A: A horizontal take off from one side will work adequately. A slight slope (1:10) up to the tapping points will ensure any air bubbles can be displaced.
The Rosemount conditioning plates DO work, and I have had several installations immediately downstream from pump/check valve assemblies (6 D, 2D) which checked well against a turbine meter - minimum-flow installation within a piping layout that forgot the meter runs!

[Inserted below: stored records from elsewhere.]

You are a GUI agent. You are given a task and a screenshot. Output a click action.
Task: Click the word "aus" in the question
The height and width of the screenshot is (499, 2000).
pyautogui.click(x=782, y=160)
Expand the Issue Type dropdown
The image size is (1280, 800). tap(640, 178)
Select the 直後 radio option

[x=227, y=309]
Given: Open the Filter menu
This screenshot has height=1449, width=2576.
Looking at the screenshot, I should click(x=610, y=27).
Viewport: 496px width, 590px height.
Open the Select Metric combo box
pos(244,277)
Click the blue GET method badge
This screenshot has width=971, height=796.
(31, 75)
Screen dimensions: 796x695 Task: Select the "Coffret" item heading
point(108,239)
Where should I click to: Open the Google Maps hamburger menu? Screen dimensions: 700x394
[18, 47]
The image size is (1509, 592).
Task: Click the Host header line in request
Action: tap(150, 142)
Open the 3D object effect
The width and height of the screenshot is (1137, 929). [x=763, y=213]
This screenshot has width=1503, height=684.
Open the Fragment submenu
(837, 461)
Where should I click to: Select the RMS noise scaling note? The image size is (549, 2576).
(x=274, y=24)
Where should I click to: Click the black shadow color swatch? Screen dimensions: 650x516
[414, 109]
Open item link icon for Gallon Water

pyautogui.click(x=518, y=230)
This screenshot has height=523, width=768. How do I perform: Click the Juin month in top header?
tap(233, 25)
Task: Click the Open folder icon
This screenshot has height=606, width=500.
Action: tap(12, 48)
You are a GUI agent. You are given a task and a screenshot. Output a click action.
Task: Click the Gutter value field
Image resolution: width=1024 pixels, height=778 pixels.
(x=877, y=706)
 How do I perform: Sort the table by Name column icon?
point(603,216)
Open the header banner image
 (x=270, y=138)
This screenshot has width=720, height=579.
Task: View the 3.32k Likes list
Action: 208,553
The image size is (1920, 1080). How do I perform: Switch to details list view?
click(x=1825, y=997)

Permanent loss is close to that of a single orifice with the same nominal beta and dp. The sizing equation gives this.
Ian H. Gibson
A: Use the Darcy Equation (an approximation only, because velocity immediately at the outlet of the orifice is unknown. Normal calculation of outlet velocity is based on mature velocity profile, such as at 10D downstream of orifice):
[(2.gc.144.ΔP) / ρ] = 1.5 v2
where v is the inlet velocity in feet/second
P is pressure in psi
ΔP is pressure drop in psi
p is density in lbm/ft3
gc is universal gravitational constant, 32.2 (lbm ft)/(lbf.s2)
1.5 is the loss coefficient of the orifice plate with 4 holes. (Reference to Crane Technical Publication 410, inlet loss coefficient of sudden contraction is 0.5; outlet loss coefficient of sudden expansion is 1).
These four holes are in parallel. Therefore, their effective loss coefficient equals to that of one orifice (of equivalent hydraulic radius due to the four holes).
The loss coefficient due to line loss is usually negligible compared to the loss coefficient of the orifice.
Additionally, note that the orifice plate with four holes was not in any approved standard.
I hope to see experiments showing 4D is all that is required for establishing mature velocity profile for the orifice plate with 4 holes.
Gerald Liu, P. Eng.
A: To connect the DP transmitter to the orifice plate for all liquids, the connection must be under the midpoint of the pipe to avoid air/gas entrapment in the sensing line.
All meters will require some upstream and downstream pipe sizing. With flow conditioners, you can reduce the upstream/downstream lengths to minimal lengths, but still some.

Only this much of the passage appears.